━━━ Listed entries ━━━
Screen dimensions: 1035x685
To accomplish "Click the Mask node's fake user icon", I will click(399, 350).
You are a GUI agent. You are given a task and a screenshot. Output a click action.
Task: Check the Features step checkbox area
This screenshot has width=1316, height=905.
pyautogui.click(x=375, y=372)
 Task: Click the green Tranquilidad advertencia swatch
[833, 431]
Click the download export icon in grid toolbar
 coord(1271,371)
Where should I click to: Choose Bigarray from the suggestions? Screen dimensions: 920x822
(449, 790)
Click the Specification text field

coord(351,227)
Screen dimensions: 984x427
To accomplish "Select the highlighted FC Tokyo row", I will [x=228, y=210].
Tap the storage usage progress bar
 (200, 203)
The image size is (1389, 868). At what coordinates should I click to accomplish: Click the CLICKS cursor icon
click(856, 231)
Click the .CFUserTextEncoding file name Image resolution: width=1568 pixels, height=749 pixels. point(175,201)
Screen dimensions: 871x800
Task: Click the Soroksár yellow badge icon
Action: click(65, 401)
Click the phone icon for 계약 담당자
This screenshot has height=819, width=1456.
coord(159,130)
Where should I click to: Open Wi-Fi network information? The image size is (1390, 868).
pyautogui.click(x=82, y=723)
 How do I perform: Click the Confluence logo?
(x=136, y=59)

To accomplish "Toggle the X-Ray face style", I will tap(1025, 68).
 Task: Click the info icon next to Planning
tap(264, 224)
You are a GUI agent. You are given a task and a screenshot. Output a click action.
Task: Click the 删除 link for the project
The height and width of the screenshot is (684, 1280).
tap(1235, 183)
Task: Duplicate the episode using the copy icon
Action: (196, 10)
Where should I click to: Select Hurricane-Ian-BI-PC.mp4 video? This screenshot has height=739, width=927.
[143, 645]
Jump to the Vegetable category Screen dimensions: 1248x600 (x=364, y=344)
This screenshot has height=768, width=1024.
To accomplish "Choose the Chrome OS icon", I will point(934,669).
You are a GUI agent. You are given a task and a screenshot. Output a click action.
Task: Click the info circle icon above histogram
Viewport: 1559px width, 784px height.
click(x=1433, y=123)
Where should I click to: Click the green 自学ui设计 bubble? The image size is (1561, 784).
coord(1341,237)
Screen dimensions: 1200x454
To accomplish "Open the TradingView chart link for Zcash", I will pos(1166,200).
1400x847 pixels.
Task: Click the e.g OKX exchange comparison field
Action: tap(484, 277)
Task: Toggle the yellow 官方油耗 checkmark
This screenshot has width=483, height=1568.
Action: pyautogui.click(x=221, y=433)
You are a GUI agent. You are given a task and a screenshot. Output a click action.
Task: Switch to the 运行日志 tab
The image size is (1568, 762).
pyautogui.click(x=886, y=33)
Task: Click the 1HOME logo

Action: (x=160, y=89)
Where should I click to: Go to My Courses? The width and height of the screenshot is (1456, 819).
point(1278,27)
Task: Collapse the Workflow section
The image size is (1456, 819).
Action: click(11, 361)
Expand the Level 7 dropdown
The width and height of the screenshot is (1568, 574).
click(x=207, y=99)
━━━
Task brief
Could you format every line of the records above as a numbered list, leaving out the blank lines?

Correct output
1. Screen dimensions: 1035x685
2. To accomplish "Click the Mask node's fake user icon", I will click(399, 350).
3. You are a GUI agent. You are given a task and a screenshot. Output a click action.
4. Task: Check the Features step checkbox area
5. This screenshot has width=1316, height=905.
6. pyautogui.click(x=375, y=372)
7.  Task: Click the green Tranquilidad advertencia swatch
8. [833, 431]
9. Click the download export icon in grid toolbar
10.  coord(1271,371)
11. Where should I click to: Choose Bigarray from the suggestions? Screen dimensions: 920x822
12. (449, 790)
13. Click the Specification text field
14. coord(351,227)
15. Screen dimensions: 984x427
16. To accomplish "Select the highlighted FC Tokyo row", I will [x=228, y=210].
17. Tap the storage usage progress bar
18.  (200, 203)
19. The image size is (1389, 868). At what coordinates should I click to accomplish: Click the CLICKS cursor icon
20. click(856, 231)
21. Click the .CFUserTextEncoding file name Image resolution: width=1568 pixels, height=749 pixels. point(175,201)
22. Screen dimensions: 871x800
23. Task: Click the Soroksár yellow badge icon
24. Action: click(65, 401)
25. Click the phone icon for 계약 담당자
26. This screenshot has height=819, width=1456.
27. coord(159,130)
28. Where should I click to: Open Wi-Fi network information? The image size is (1390, 868).
29. pyautogui.click(x=82, y=723)
30.  How do I perform: Click the Confluence logo?
31. (x=136, y=59)
32. To accomplish "Toggle the X-Ray face style", I will tap(1025, 68).
33.  Task: Click the info icon next to Planning
34. tap(264, 224)
35. You are a GUI agent. You are given a task and a screenshot. Output a click action.
36. Task: Click the 删除 link for the project
37. The height and width of the screenshot is (684, 1280).
38. tap(1235, 183)
39. Task: Duplicate the episode using the copy icon
40. Action: (196, 10)
41. Where should I click to: Select Hurricane-Ian-BI-PC.mp4 video? This screenshot has height=739, width=927.
42. [143, 645]
43. Jump to the Vegetable category Screen dimensions: 1248x600 (x=364, y=344)
44. This screenshot has height=768, width=1024.
45. To accomplish "Choose the Chrome OS icon", I will point(934,669).
46. You are a GUI agent. You are given a task and a screenshot. Output a click action.
47. Task: Click the info circle icon above histogram
48. Viewport: 1559px width, 784px height.
49. click(x=1433, y=123)
50. Where should I click to: Click the green 自学ui设计 bubble? The image size is (1561, 784).
51. coord(1341,237)
52. Screen dimensions: 1200x454
53. To accomplish "Open the TradingView chart link for Zcash", I will pos(1166,200).
54. 1400x847 pixels.
55. Task: Click the e.g OKX exchange comparison field
56. Action: tap(484, 277)
57. Task: Toggle the yellow 官方油耗 checkmark
58. This screenshot has width=483, height=1568.
59. Action: pyautogui.click(x=221, y=433)
60. You are a GUI agent. You are given a task and a screenshot. Output a click action.
61. Task: Switch to the 运行日志 tab
62. The image size is (1568, 762).
63. pyautogui.click(x=886, y=33)
64. Task: Click the 1HOME logo
65. Action: (x=160, y=89)
66. Where should I click to: Go to My Courses? The width and height of the screenshot is (1456, 819).
67. point(1278,27)
68. Task: Collapse the Workflow section
69. The image size is (1456, 819).
70. Action: click(11, 361)
71. Expand the Level 7 dropdown
72. The width and height of the screenshot is (1568, 574).
73. click(x=207, y=99)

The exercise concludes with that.